Jena (dpa) - Von wegen Kinderkrankheit: Keuchhusten plagt in Deutschland auch immer mehr Erwachsene. Weil der Impfschutz nicht lange genug anhält, plädieren Fachleute für Auffrischungsimpfungen.

Der eigentlich als Kinderkrankheit bekannte Keuchhusten (Pertussis) breitet sich nach Beobachtungen von Ärzten zunehmend auch bei Erwachsenen aus. Verantwortlich dafür ist vor allem der nicht ausreichende Impfschutz, wie der Infektiologe Mathias Pletz vom Universitätsklinikum Jena in einem Gespräch mit der Nachrichtenagentur dpa sagte. „Die Wirkung der Schutzimpfung hält nicht so lange wie gedacht an, maximal fünf bis zehn Jahre.“ Zudem schütze auch eine durchgemachte Infektion nicht lebenslang vor einer Neuerkrankung. In Ostdeutschland infizierten sich nach Daten des Robert Koch-Institutes (RKI) in diesem Jahr bereits 3037 Menschen mit dem Keuchhusten.

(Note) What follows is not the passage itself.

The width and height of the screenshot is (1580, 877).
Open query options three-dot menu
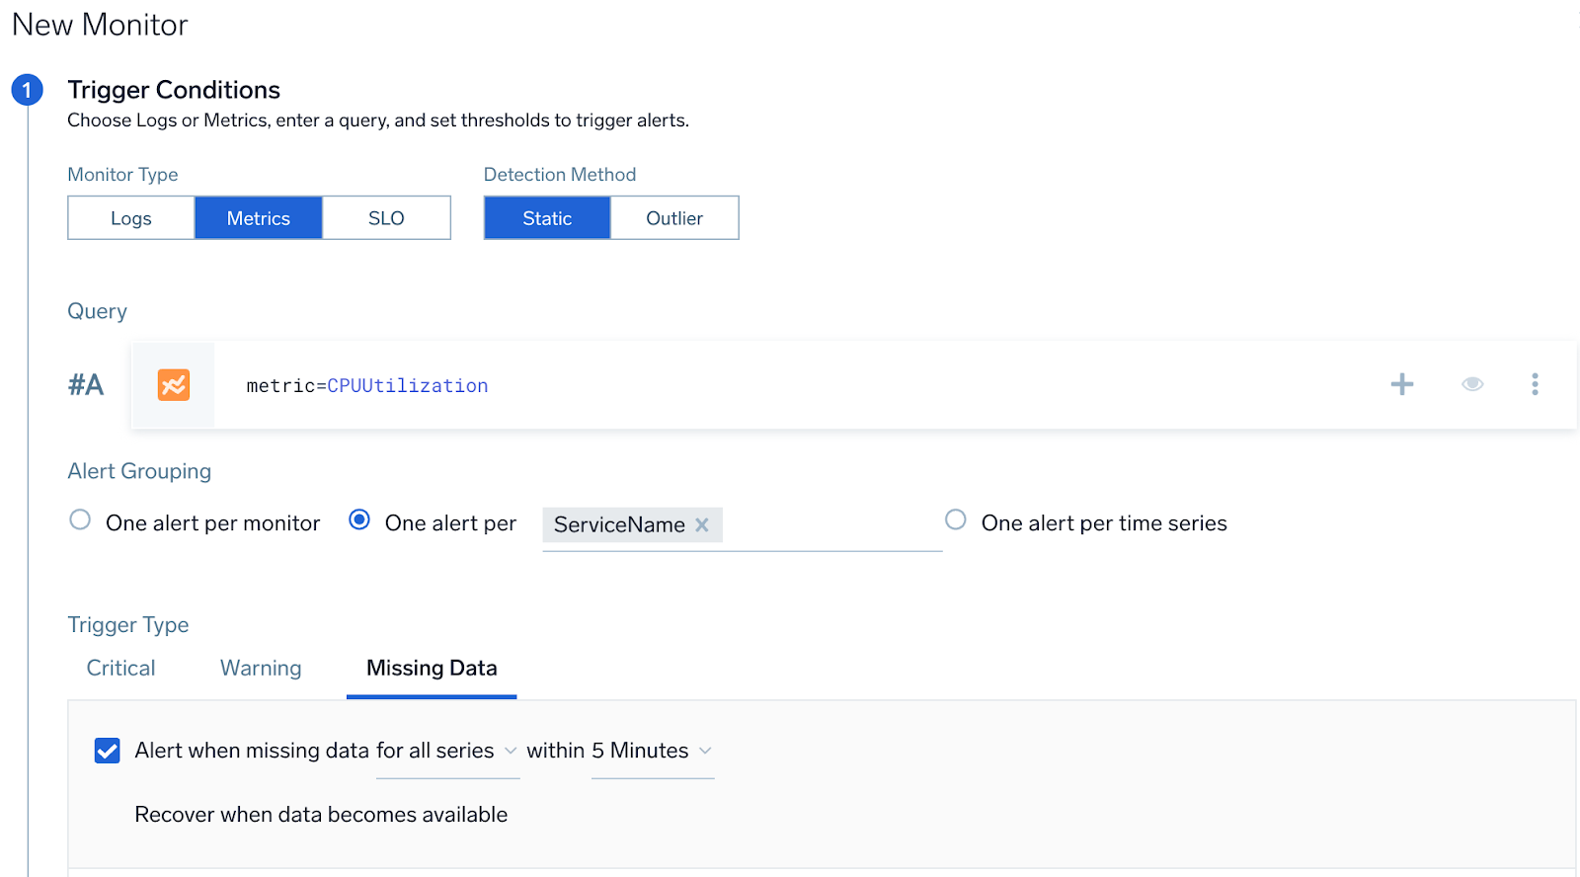click(x=1534, y=384)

Im gesamten Jahr 2011 wurden in Ostdeutschland 4193 Keuchhustenfälle gemeldet - nur dort gilt eine Meldepflicht für die hoch ansteckende Erkrankung. In Thüringen (857; 2011: 767) und in Sachsen-Anhalt (443; 2011: 280) etwa wurden die Gesamtzahlen des Vorjahres bereits jetzt übertroffen. Selbst die gemeldeten Fälle dürften aber nur die Spitze des Eisbergs sein, schätzte Pletz ein. „Eine deutsche Studie mit 971 Patienten mit chronischem Husten ergab, dass jeder zehnte Keuchhusten hat. Bei Erwachsenen wird diese Diagnose also häufig übersehen.“ Typische Pertussis-Symptome bei Erwachsenen seien teils monatelange quälende Hustenattacken, teilweise mit Würgen und Erbrechen. Atemstillstände wie bei erkrankten Säuglingen kämen bei Erwachsenen meist nicht vor.

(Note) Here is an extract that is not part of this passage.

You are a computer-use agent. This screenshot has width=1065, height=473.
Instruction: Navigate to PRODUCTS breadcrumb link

Keuchhusten ist im Volksmund auch als Stockhusten bekannt. Hausärzte ordneten die Symptome bei Erwachsenen oft fälschlicherweise anderen Krankheiten wie Asthma oder auch chronischer Bronchitis zu, sagte der Experte. „Keuchhusten ist bei vielen einfach nicht mehr auf dem Schirm.“ Zudem seien die verursachenden Bakterien (Bordetellen) nur in der Frühphase der Erkrankung direkt nachweisbar. „Weil Keuchhusten aber wie eine normale Erkältung beginnt, wird das meist gar nicht getestet.“ Meist werde die Diagnose erst um Wochen verzögert durch einen Antikörper-Nachweis gestellt. Deswegen sei auch die Therapie schwierig. „Antibiotika bringen nur in der Anfangsphase etwas.“

An Keuchhusten erkrankte Erwachsene seien für ungeimpfte Kleinkinder, vor allem für Babys, ein hohes Risiko, warnte Pletz. „Auch in hoch entwickelten Industrieländern sterben immer wieder Säuglinge an Pertussis.“ Wichtig seien deshalb die Schutzimpfungen im Kleinkind- und im Vorschulalter, aber auch die rechtzeitige Auffrischung des Impfschutzes von allen Kontaktpersonen eines Säuglings, vor allem von Eltern, Geschwistern und Großeltern.